While an awesome introduction to getting started with Migrations has already been written, I feel that the ‘database neutral’ stuff is missing. Using my own experience, several items must be taken into account, mostly due to MySQL usage and certain programming that were being used.
Already Existant Database
So we already had a database. A somewhat large database with a number of tables. I didn’t want to spend a lot of time manually creating the migration code from scratch. Was there a quicker way? You betcha. There was a rake task called db_schema_dump which will dump all the table data from your database to a file called schema.rb. So, once we do that, all we have to do is copy this information to the self.up section of a migration and we are done, right? Unfortunatly, it is NOT that easy. The problem is (in my case) that MySQL data types do not necessarily behave the same. Mostly, this deals with constraints, but also has to do with the boolean data type itself.
Constraints
In MySQL, you can do int(8). In rails, this would be translated into something like :integer, :limit => 8. However, PostgreSQL only has smallint, integer, and bigint, not constraint values. Therefore, the previous rails code returns an error, as PostgreSQL chokes on the SQL command that rails sends it. Therefore, while it is true that you don’t need to know specific SQL syntax, you DO need to know what kind of data you can feed various databases. For TigerEvents, I just generalized items and made the following changes:
:integer, :limit => 8 became :integer
:integer, :limit => 1 which translated to tinyint(1) in MySQL became :boolean
:timestamp became :datetime (which gave me extra functionality). Now, I by no means know if these are the optimal solutions, but they did work.
Boolean Data
We have a few boolean flags in our database. However, MySQL does not have a boolean data type. Instead, tinyint(1) is generally used. Well, generally that is ok, as ActiveRecord will automatically use tinyint(1) when connecting to MySQL and boolean when connecting to PostgreSQL and SQLite. However, since we started out with MySQL, there were numerous statements such as
@newgroups = Group.find(:all, :conditions => ["approved = 0"])

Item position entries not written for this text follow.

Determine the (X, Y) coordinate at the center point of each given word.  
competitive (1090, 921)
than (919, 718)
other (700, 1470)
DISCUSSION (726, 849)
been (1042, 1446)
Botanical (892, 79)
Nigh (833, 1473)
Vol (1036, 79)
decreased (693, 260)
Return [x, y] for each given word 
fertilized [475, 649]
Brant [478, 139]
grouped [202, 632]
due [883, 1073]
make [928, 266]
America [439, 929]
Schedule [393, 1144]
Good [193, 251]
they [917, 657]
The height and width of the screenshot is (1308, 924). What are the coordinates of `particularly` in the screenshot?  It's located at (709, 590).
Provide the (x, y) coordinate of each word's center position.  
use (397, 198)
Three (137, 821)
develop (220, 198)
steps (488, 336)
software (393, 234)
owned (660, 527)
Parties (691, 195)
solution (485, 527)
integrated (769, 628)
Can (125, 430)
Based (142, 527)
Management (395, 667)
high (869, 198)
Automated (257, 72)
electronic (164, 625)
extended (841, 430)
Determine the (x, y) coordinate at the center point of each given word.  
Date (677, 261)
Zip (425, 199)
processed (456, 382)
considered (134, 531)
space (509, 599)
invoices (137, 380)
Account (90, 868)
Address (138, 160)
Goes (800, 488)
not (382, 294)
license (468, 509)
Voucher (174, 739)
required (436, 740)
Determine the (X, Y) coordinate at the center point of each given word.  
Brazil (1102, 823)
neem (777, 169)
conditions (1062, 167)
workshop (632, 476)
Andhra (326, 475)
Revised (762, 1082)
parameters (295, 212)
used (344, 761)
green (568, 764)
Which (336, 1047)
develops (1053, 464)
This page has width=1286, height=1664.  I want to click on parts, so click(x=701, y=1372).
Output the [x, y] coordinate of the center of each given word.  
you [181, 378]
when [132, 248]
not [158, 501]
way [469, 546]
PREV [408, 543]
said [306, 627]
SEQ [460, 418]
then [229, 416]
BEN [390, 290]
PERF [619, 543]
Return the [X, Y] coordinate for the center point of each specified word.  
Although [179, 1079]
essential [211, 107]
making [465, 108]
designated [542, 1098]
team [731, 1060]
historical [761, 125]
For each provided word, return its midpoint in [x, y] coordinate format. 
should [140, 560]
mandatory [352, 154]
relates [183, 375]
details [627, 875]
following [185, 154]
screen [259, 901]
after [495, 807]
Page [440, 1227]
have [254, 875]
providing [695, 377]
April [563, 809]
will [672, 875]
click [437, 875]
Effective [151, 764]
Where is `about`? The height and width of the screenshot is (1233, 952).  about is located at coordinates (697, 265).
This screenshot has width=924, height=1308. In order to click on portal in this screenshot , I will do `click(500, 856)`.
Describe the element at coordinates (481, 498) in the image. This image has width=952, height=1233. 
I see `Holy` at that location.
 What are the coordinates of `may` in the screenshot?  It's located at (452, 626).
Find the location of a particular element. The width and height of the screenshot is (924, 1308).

where 0 is supposed to indicate false. However, since this does not translate to false with PostgreSQL and SQLite, we have a problem. Solution: use placeholders. You are acually allowed to do this:
@newgroups = Group.find(:all, :conditions => ["approved = ?", false])
ActiveRecord takes the value and automatically translates the value into the proper data type, depending on the database type.
So once again, while you don’t need to know specific SQL query usage, it is important to keep data types general, and passed values abstracted if you want to create database code which is database neutral (at least for MySQL, PostgreSQL, and SQLite).